**BRIEF**
From the line that contains "Where should I click to: Select" down to the last line of the data below, transcribe every line exactly.

[Pixel coordinate grounding data]
....................
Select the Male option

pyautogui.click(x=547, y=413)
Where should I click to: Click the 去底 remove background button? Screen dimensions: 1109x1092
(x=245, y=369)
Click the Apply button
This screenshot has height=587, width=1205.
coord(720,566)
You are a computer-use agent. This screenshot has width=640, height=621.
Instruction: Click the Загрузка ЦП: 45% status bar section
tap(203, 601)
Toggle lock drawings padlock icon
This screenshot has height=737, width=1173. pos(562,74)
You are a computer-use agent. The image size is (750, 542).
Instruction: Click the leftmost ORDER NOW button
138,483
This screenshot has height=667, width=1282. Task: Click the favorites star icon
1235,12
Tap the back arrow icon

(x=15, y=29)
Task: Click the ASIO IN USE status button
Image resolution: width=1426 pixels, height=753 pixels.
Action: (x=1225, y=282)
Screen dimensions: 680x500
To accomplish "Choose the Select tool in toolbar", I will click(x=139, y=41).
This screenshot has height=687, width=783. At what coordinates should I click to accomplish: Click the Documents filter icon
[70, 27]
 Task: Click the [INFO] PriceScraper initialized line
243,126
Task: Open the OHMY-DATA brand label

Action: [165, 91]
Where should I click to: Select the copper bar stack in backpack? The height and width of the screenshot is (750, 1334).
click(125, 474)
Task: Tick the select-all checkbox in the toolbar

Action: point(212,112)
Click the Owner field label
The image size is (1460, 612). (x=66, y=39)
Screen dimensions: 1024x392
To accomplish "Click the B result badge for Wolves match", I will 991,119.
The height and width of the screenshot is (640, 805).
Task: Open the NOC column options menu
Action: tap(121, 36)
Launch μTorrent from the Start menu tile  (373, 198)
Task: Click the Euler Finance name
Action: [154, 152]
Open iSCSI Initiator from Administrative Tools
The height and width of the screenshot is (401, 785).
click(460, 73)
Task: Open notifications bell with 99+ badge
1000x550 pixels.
....................
**WRITTEN SOLUTION**
Where should I click to: Select the copper bar stack in backpack? The height and width of the screenshot is (750, 1334).
click(125, 474)
Task: Tick the select-all checkbox in the toolbar

Action: point(212,112)
Click the Owner field label
The image size is (1460, 612). (x=66, y=39)
Screen dimensions: 1024x392
To accomplish "Click the B result badge for Wolves match", I will 991,119.
The height and width of the screenshot is (640, 805).
Task: Open the NOC column options menu
Action: tap(121, 36)
Launch μTorrent from the Start menu tile  (373, 198)
Task: Click the Euler Finance name
Action: [154, 152]
Open iSCSI Initiator from Administrative Tools
The height and width of the screenshot is (401, 785).
click(460, 73)
Task: Open notifications bell with 99+ badge
1000x550 pixels.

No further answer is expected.